Title, Duration, What Model of the VR Hardware you used.
I and Sienna booked 2-hour-slots for three successive weeks. I used Oculus Quest 2.
What kinds of Interaction did you experience? What did you feel?
I enjoyed three genres of VR contents: Games, Animations and Immersive Environments.
Game: The one I enjoyed the most is a RPG puzzle-solving adventure game called Moss2 (Pity that the VR headset doesn’t have Moss 1). Quite different than the other VR games I played – such as snow-sliding or music-cube-slashing ones – this game has intricate models, grandiose environment, clever and sophisticated interaction and a convincing storyline. The game environment is carefully designed, with relatively high freedom of exploration on the players side, and plenty of objects to interact with.
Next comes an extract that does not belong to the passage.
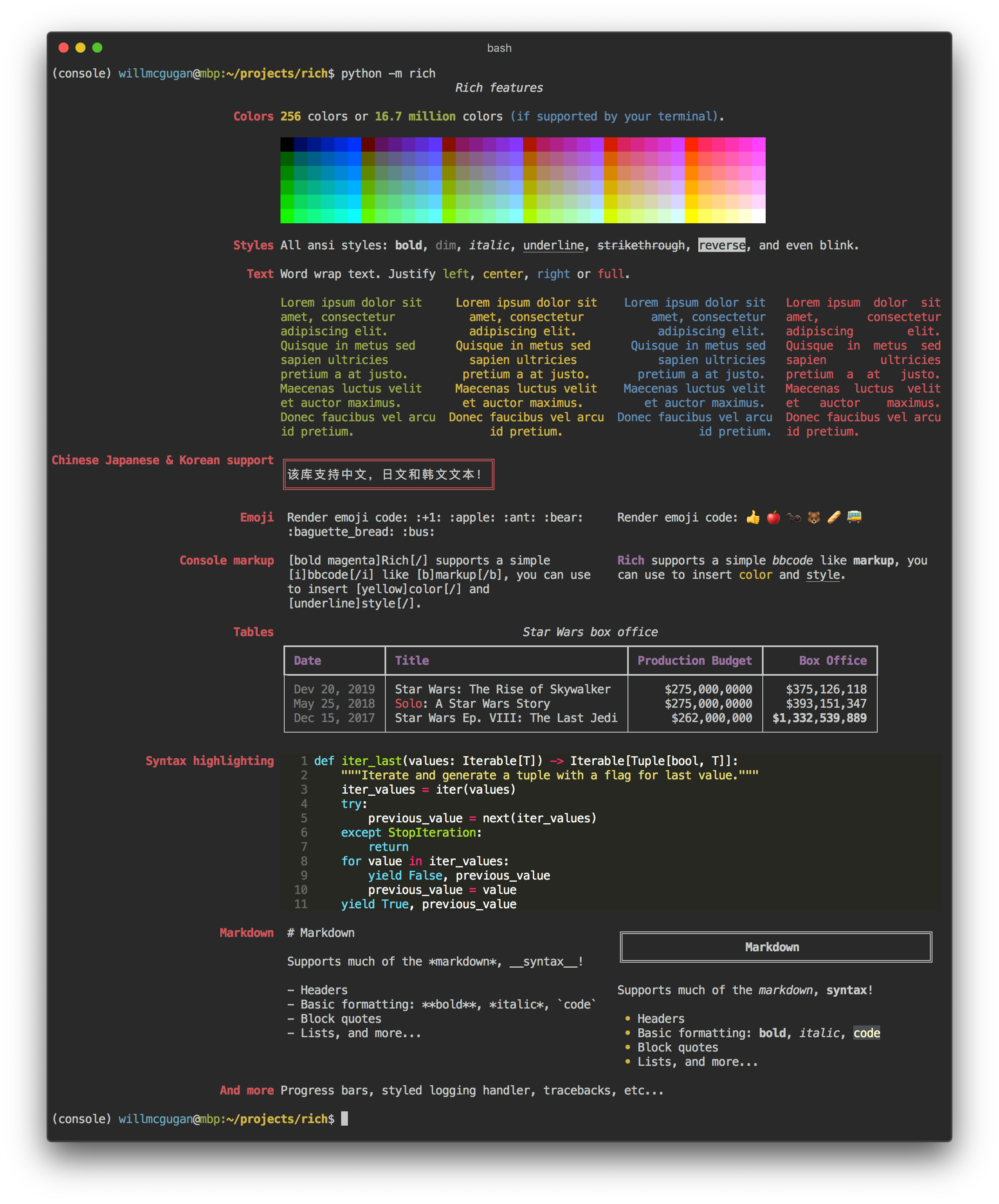Select the green zoom dot in the titlebar
Viewport: 999px width, 1204px height.
[x=97, y=48]
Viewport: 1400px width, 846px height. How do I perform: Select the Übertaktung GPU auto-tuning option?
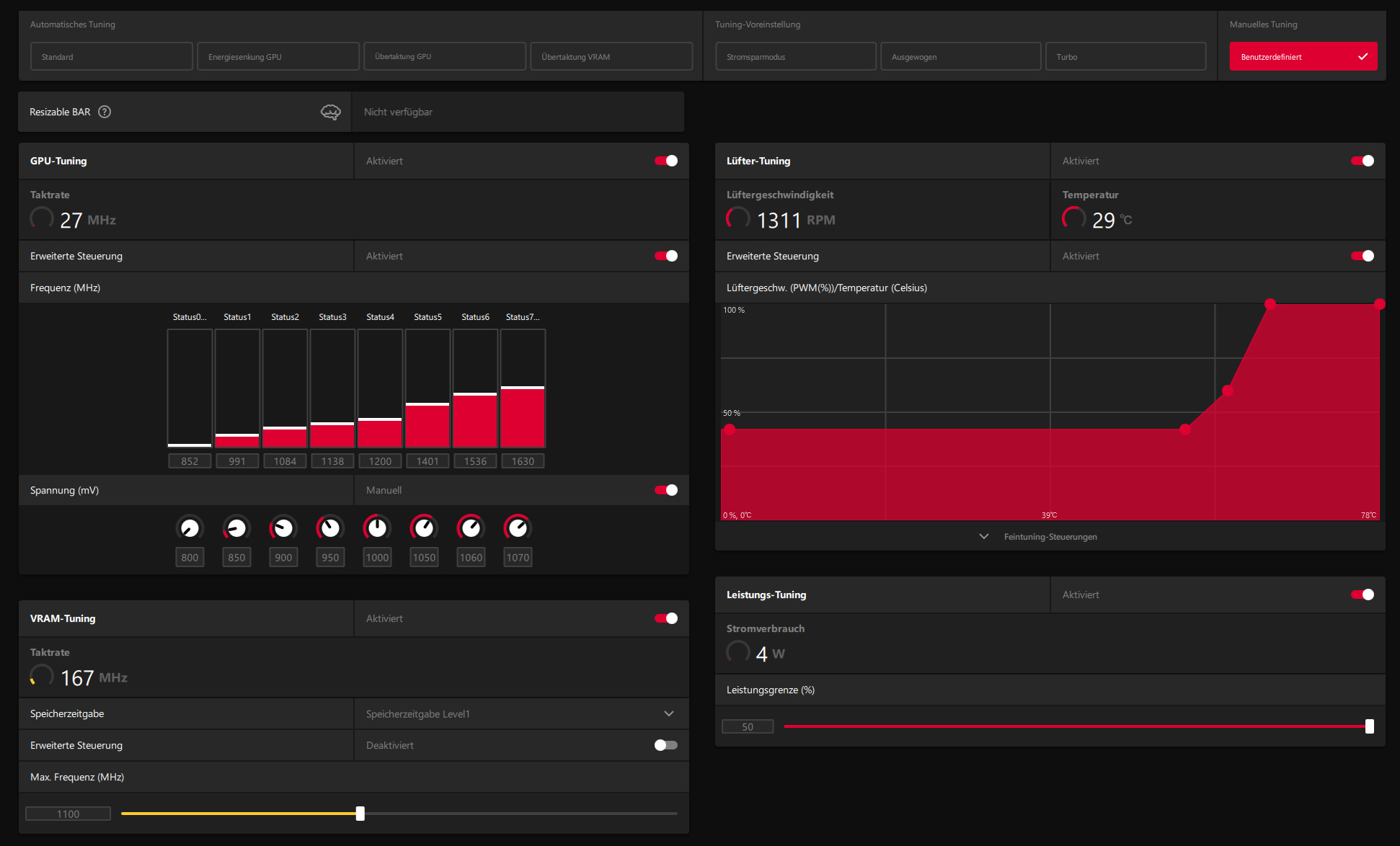(x=444, y=56)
As the player goes on the journey with the little mice – the protagonist of the game, the scene changes in style and size and it always feels like entering different worlds: the corridor of a deserted castle, the grandiose throne room, the underground vault with mountains of golden coins, the avatar-ish mystical world with glowing plants, the tree house, the church of humans and the church of the green elves… With VR, each scene seems exceptionally real and I feel that I would linger in the game just to admire the beautiful sceneries. As for the interaction design, the game utilizes almost every control button there is on the play stick of both hands, and is very creative in those control – I wouldn’t have see them coming, but after the techniques are introduced they make very good sense and are natural for the player to use.
I wasn’t a big fan of games, but this one is good enough that I would want to book a slot for it every week – I think that says something about both the VR medium and the game design itself:)
Animation: I watched an animation called Namoo with the VR headset. It is a different experience from watching TV or seeing a film in cinema, even IMAX – it’s better. It’s more immersive, more engaging, and provides more perspective of watching for the audience, thus making it more interesting to see. The story is about the journey of life of a man, and in the end there is a scene when the man sits onto a tree and ascend towards the stars – and the audience flys with him, higher and higher through the clouds up into the sea of shining planets. I find that scene very touching. It is a perspective that never would have happen in cinema or on TV – the sense of flying up and leaving the ground must happen in 3D to be real – and it does feel very realistic. It makes me wonder about the future of storytelling through media and the vastly different ways we can utilize VR to tell a story and convey a feeling.
Environment: I played a game that allows me to enter different environments to see the sceneries and interact with the animals – there are scenes of shallow sea, ocean, meadow, forest, snowy forest, desert, blue moon swamp, the universe, Jurassic age and Chinese bamboo forest. I enjoyed these sceneries much more than I anticipated – when time is set to night, the sky is dark and the flaws of the models unnoticeable, everything feels so incredibly real. I am a lover of nature, and the scenes are so immersive, sound designs so good that it takes no effort for me to believe myself being in that natural environment it depicts and starts to relax and explore. I love how every scene has its own unique style and energy. In the Jurassic scene when I see the pterosaurs soaring in the sky instead of birds I really was struck by the sense of being in another era. Having experienced this, I have much confidence and anticipation of how well VR will develop in the future. I can’t wait to play the games ten years from now – I just know that they will be so good.
Just a side-note – watching terror movies/playing terror games in VR could be seriously deadly. They can be so real to inflict a heart attack. I just wouldn’t want to try THAT.
Can you say the content is artwork? If you need to change it to an artwork, what would you improve conceptually/technically?
Art is in my definition a truthful expression of the self – or more generally, a unique perspective to see the world. I think the contents I experienced are in the sense more commercially driven and in their interaction they are more focused on telling the story than conveying something abstract and personal – in exception of Namoo. This animation story is complete, cohesive and gives us a perspective to look at the protagonist’s life through the artist design – which makes it personal and convey a deeper meaning than just the happenings themself.
To change the games to artworks, I think there must be a unique way of seeing the world – take Moss 2 for example. The environment is carefully designed and decorated, but there is intrinsically nothing new – there has long been castles and treehouses, and they have no deeper metaphors contained in them – in a sense, all is how it seems, yet art is in my opinion something not as how it seems. The storyline of the story too, is cohesive yet bit of a cliche inside – the story of a hero’s journey, the little mice conquering different worlds to save his people. I think art has to have something intrinsically individual – and truthful to it. For example, if the creator of Moss 2 had himself been a warrior who has gone through an adventure in life, he would then create the story with his unique perspective, and convey his learnings out of it – then I would call it art.